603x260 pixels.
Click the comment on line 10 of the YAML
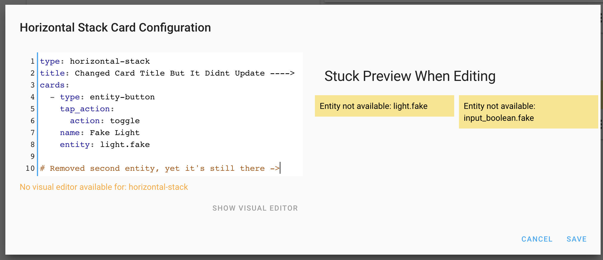(159, 168)
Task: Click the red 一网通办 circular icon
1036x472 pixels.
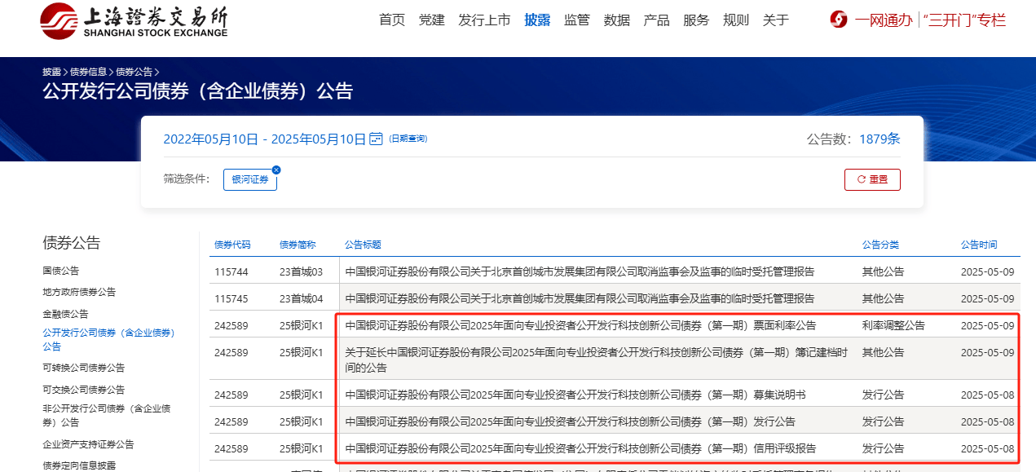Action: click(839, 19)

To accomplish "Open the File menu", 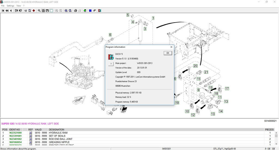I will (x=3, y=6).
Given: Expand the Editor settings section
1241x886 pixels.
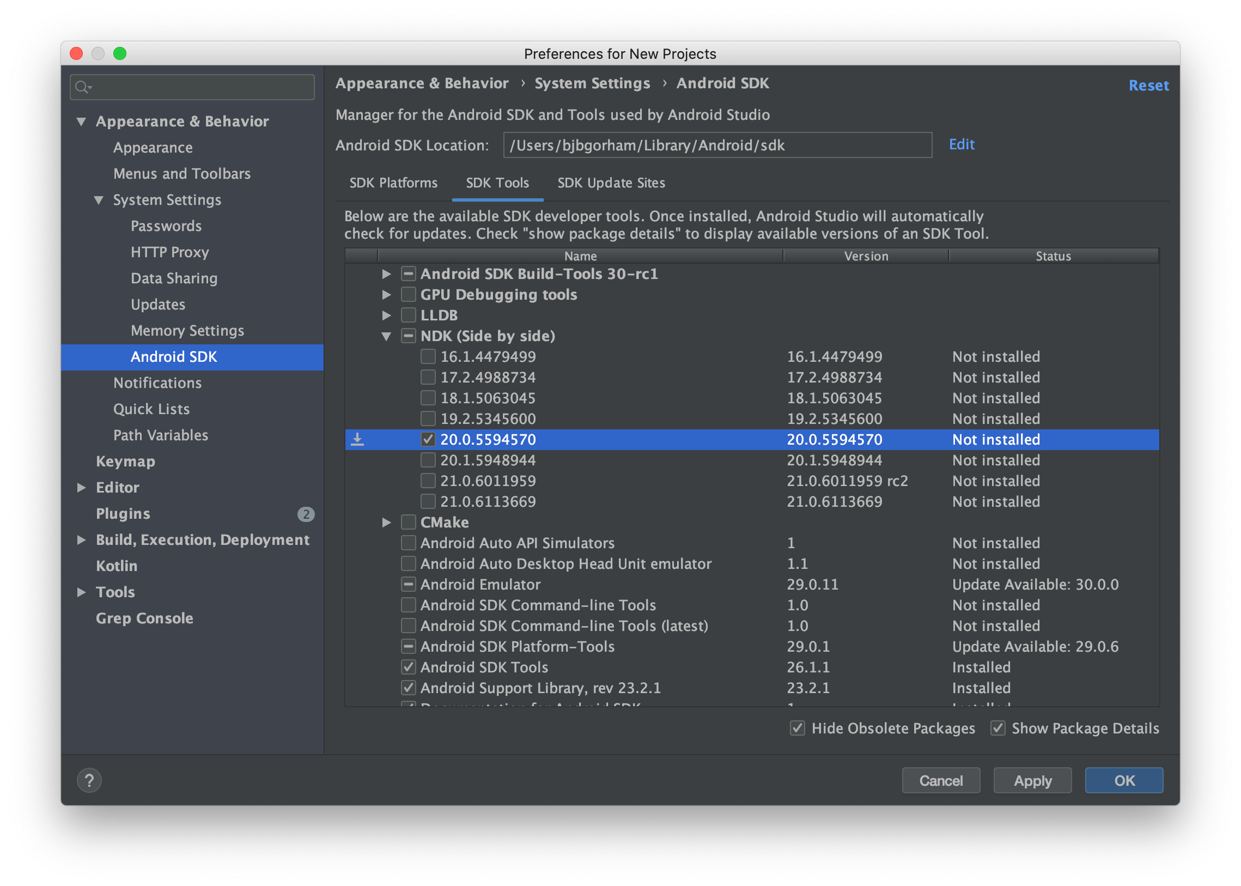Looking at the screenshot, I should click(82, 488).
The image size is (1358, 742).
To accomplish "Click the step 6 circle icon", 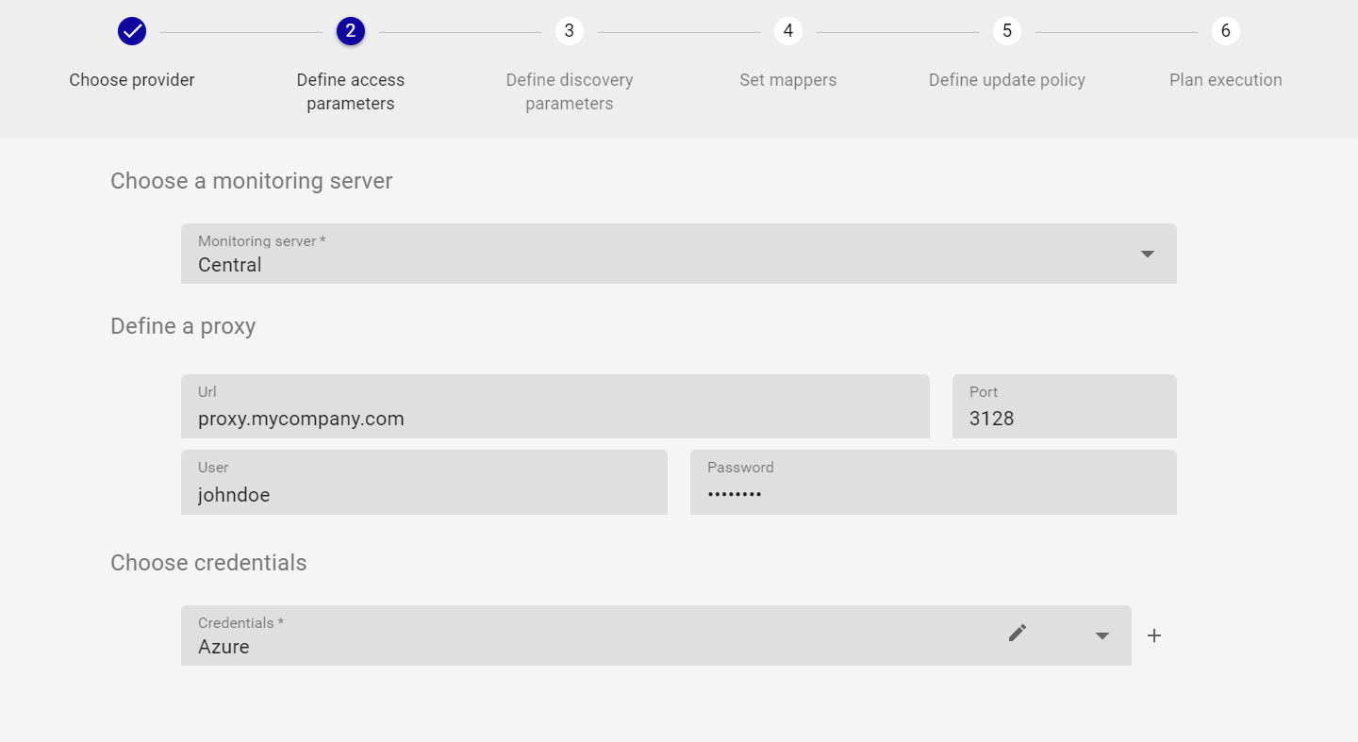I will pos(1225,31).
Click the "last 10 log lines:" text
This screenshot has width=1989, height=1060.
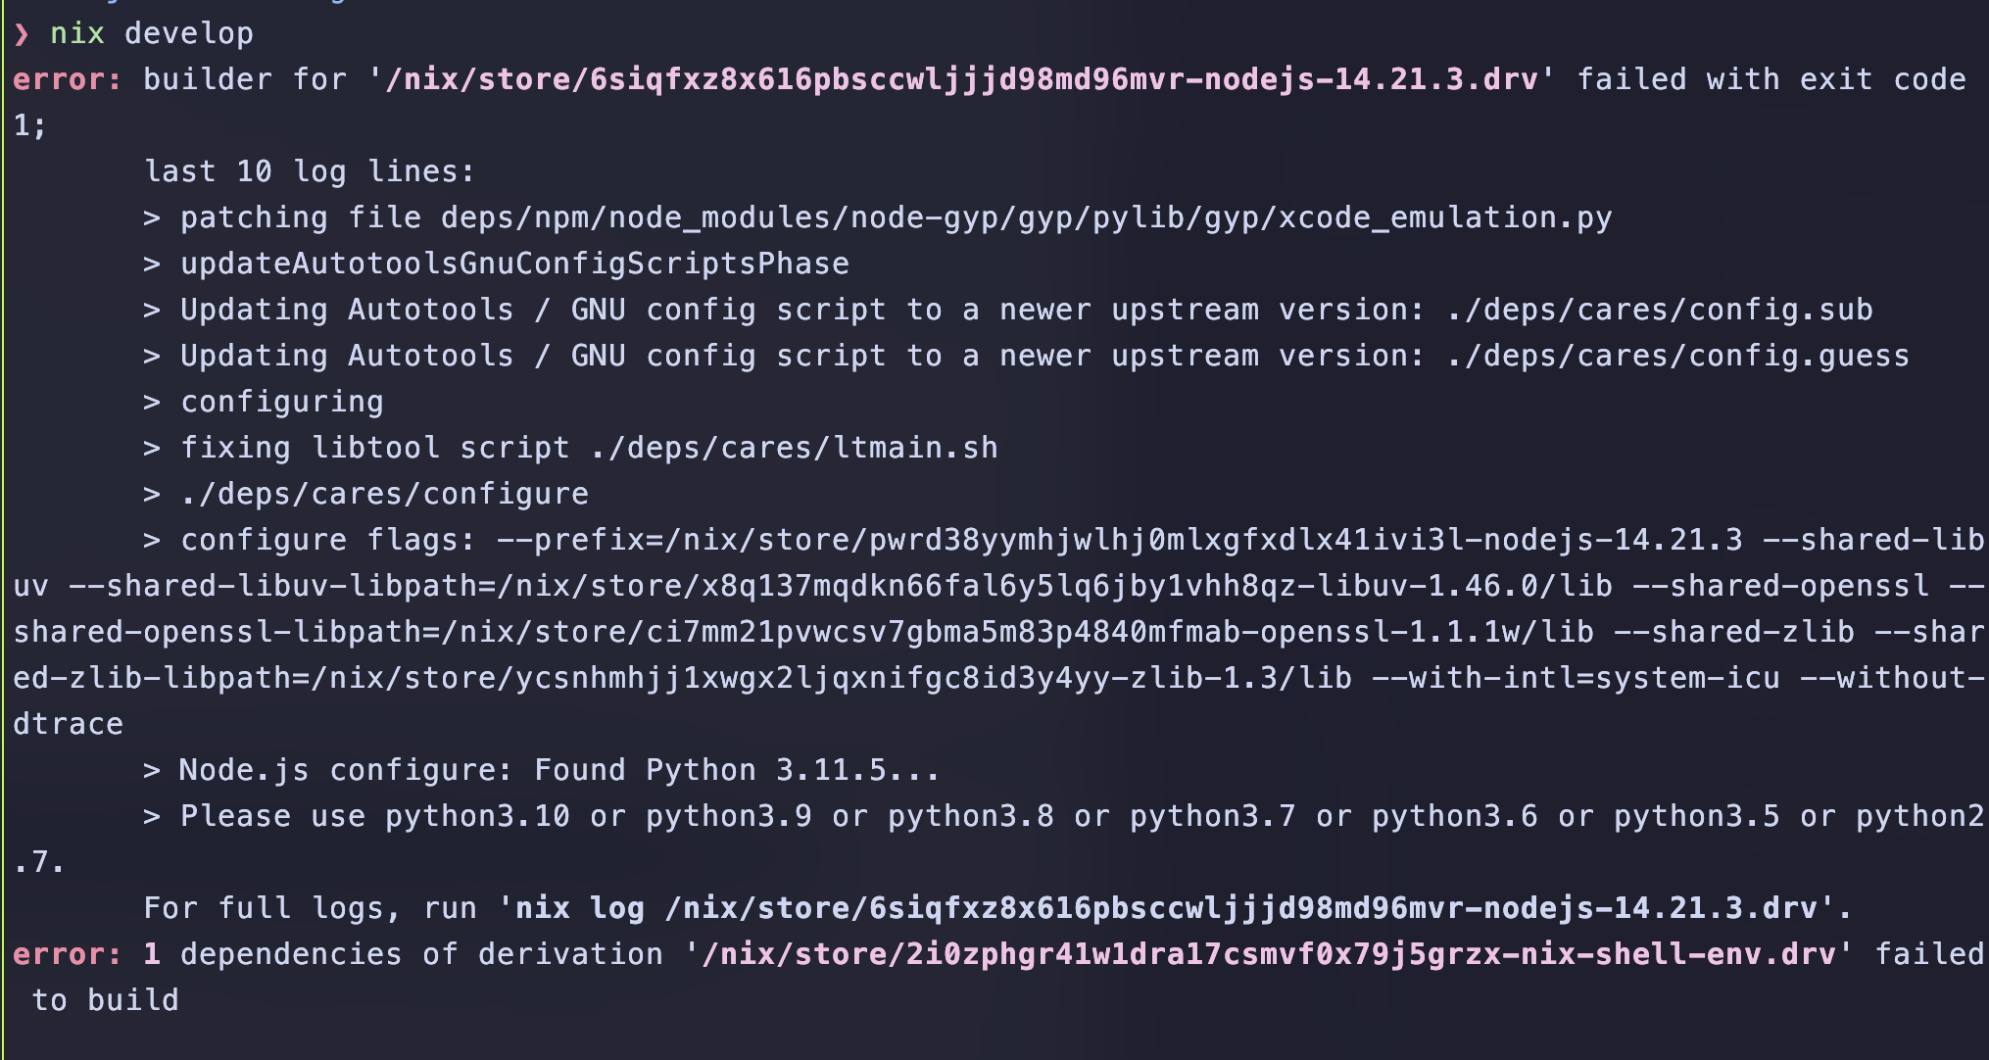[310, 172]
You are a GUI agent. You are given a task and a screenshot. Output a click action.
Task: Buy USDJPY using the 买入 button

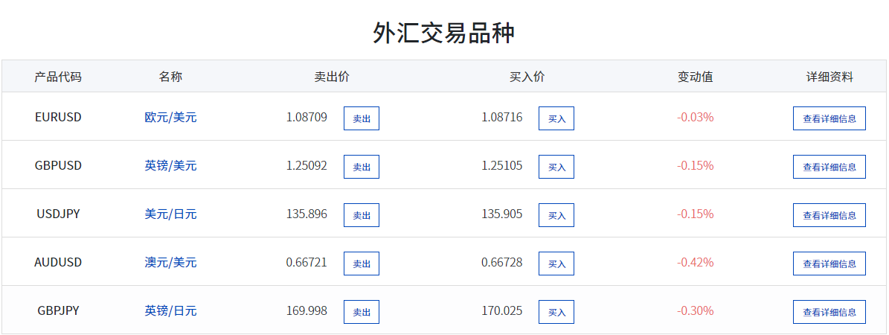click(556, 215)
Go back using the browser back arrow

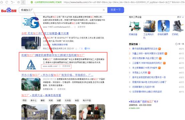pyautogui.click(x=23, y=2)
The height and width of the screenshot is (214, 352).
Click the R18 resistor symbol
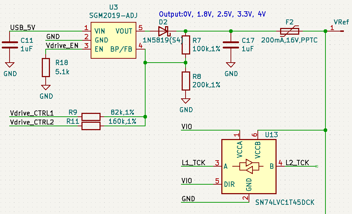(x=46, y=67)
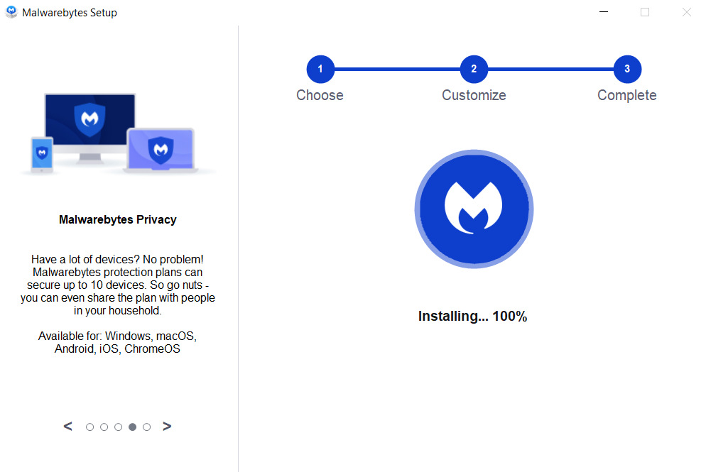Close the Malwarebytes Setup window
This screenshot has width=706, height=472.
coord(686,12)
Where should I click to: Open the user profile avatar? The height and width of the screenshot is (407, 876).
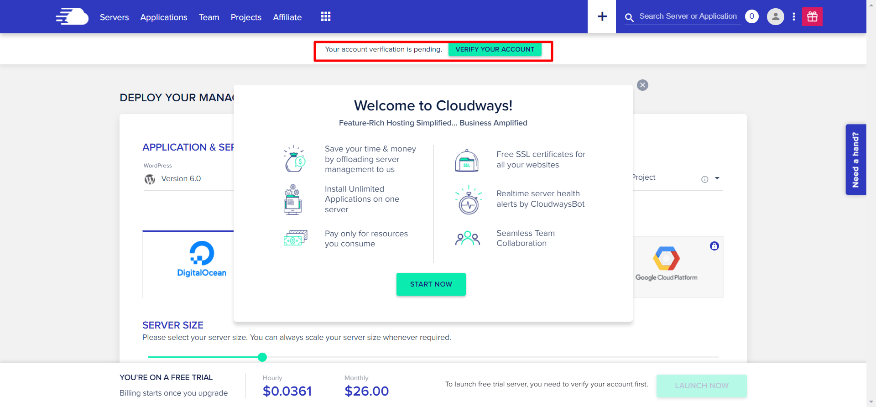point(775,17)
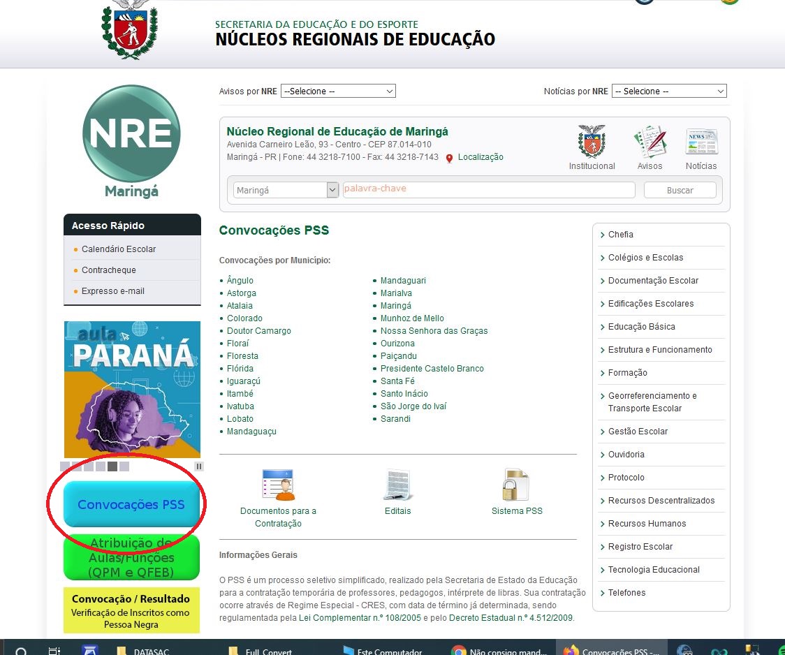Screen dimensions: 785x655
Task: Open Calendário Escolar quick access link
Action: (x=119, y=249)
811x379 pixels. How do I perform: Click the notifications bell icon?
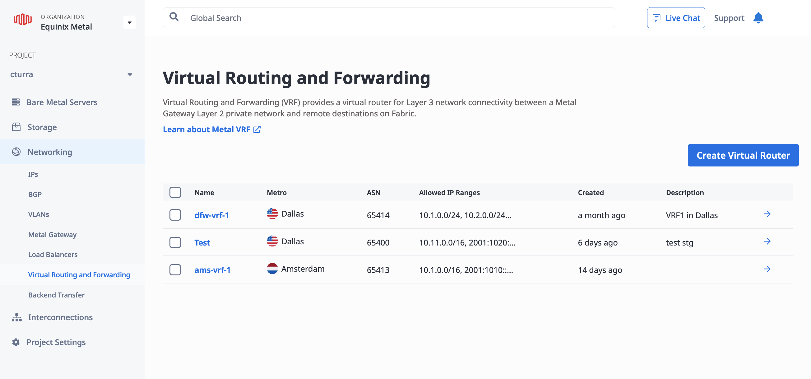758,18
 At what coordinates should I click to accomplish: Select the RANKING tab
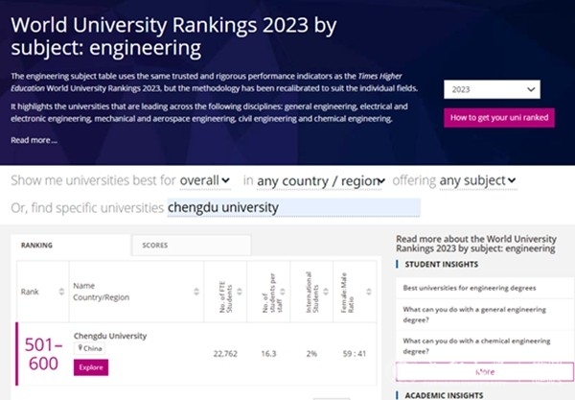(x=70, y=246)
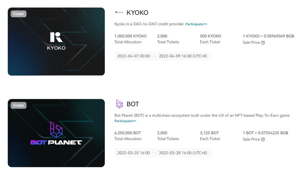
Task: Click the KYOKO small logo icon
Action: click(119, 12)
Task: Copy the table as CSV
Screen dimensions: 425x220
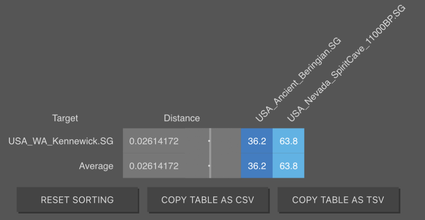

• WHAT NEEDS TO BE DONE
Rewrite the part of the records that opens with the line containing "You are a GUI" and closes with the line containing "coord(686,12)", putting "capacitor" wherever "resistor" stands and changing nothing else. Give only those lines, without the pictures.

• REPLY
You are a GUI agent. You are given a task and a screenshot. Output a click action.
Task: Buy USDJPY using the 买入 button

click(556, 215)
Go back using the browser back arrow

pyautogui.click(x=23, y=2)
The height and width of the screenshot is (214, 352).
Click the R18 capacitor symbol
(x=46, y=67)
Close the Malwarebytes Setup window
This screenshot has width=706, height=472.
coord(686,12)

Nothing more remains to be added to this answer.